**Material provided**.
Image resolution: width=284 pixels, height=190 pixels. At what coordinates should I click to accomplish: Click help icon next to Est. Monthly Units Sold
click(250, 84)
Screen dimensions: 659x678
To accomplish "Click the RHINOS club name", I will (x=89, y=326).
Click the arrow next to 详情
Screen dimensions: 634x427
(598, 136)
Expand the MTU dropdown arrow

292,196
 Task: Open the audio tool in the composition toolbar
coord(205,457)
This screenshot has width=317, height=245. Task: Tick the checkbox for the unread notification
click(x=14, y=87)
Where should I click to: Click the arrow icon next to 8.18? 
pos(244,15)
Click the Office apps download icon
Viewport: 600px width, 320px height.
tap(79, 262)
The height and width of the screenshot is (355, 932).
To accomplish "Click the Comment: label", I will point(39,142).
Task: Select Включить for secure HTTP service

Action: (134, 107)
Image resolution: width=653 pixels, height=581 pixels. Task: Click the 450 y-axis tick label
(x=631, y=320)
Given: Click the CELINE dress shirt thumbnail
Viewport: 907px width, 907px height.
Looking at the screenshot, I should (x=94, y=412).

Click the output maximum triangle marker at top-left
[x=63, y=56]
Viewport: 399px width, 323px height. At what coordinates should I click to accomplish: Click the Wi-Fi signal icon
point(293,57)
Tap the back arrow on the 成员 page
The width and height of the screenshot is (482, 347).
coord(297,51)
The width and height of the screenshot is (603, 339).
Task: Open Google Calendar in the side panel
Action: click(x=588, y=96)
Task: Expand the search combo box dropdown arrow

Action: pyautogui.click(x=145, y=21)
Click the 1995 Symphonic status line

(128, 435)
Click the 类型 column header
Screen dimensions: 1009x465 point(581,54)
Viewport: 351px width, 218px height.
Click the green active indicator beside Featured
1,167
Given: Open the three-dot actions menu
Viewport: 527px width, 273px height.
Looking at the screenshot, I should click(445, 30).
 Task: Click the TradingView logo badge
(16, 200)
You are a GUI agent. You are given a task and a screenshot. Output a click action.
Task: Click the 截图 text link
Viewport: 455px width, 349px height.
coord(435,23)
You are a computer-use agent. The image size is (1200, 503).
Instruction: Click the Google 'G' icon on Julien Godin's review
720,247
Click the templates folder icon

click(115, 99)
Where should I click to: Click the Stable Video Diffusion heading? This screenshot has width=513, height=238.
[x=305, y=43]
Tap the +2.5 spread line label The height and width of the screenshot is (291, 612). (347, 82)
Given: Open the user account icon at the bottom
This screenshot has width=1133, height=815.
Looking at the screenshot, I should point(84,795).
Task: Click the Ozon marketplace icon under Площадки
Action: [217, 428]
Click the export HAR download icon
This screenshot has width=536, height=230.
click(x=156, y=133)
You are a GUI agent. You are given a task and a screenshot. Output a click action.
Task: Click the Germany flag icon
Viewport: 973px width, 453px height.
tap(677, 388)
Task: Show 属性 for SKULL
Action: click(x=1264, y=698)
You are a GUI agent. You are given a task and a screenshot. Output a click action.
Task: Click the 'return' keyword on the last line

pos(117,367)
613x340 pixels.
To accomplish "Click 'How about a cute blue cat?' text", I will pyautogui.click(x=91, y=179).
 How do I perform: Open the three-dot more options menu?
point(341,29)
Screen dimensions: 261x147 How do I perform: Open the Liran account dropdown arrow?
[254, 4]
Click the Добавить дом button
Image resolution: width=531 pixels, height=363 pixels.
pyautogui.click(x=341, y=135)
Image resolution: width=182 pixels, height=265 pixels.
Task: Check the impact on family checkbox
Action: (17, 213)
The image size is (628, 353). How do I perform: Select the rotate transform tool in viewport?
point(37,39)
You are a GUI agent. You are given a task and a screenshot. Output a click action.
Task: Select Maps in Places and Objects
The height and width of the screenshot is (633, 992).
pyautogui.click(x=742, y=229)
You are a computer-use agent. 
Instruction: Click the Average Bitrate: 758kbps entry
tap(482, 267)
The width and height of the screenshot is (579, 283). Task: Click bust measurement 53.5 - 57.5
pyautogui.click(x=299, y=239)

**What the task asks**. Lines above with the word "will" should be counted, and the reply is that count alone.

**Response to the exercise**. 3